START Materials provided

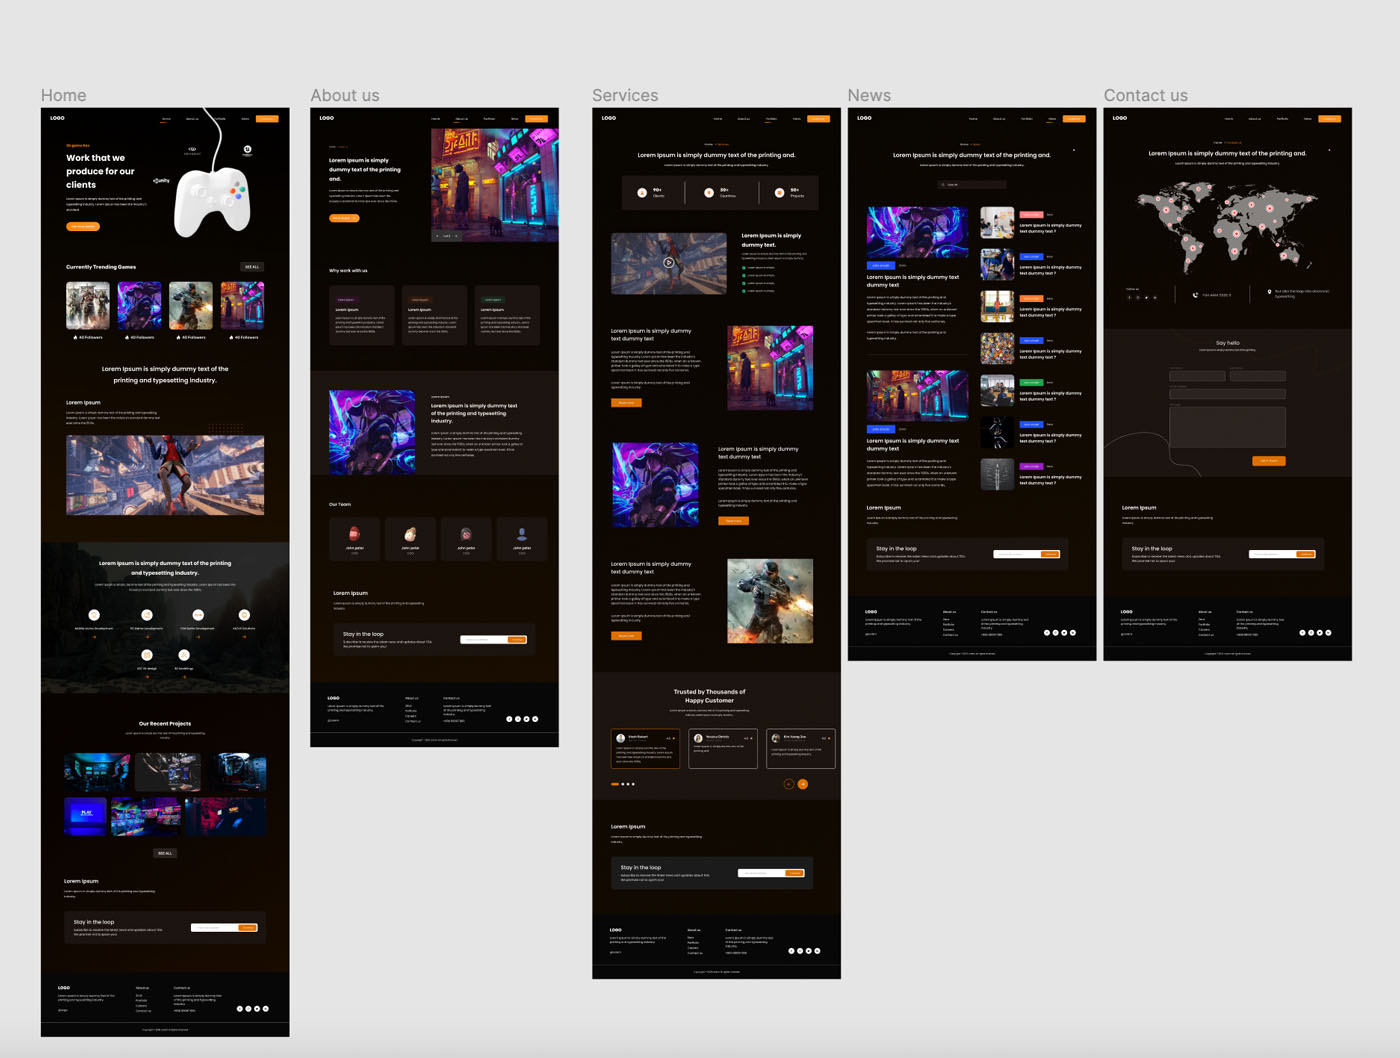Click first trending game thumbnail on Home
Image resolution: width=1400 pixels, height=1058 pixels.
click(x=88, y=306)
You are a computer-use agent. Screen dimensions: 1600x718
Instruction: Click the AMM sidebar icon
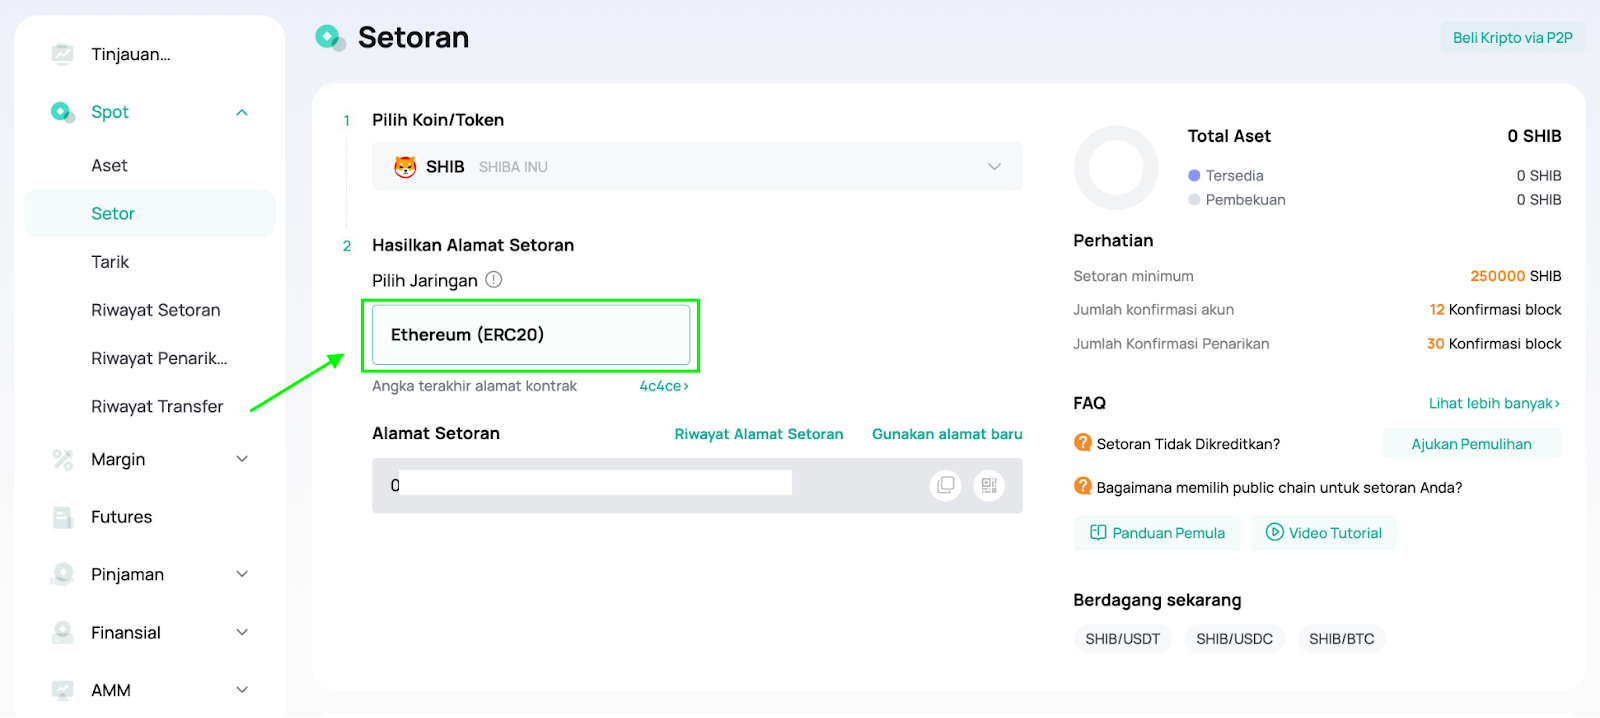[x=63, y=690]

END Materials provided

Repeat exactly and only the lines from the one holding "You are a computer-use" through the final line of the entries; no pictures.

You are a computer-use agent. Screen dimensions: 1600x718
Instruction: Click the AMM sidebar icon
[x=63, y=690]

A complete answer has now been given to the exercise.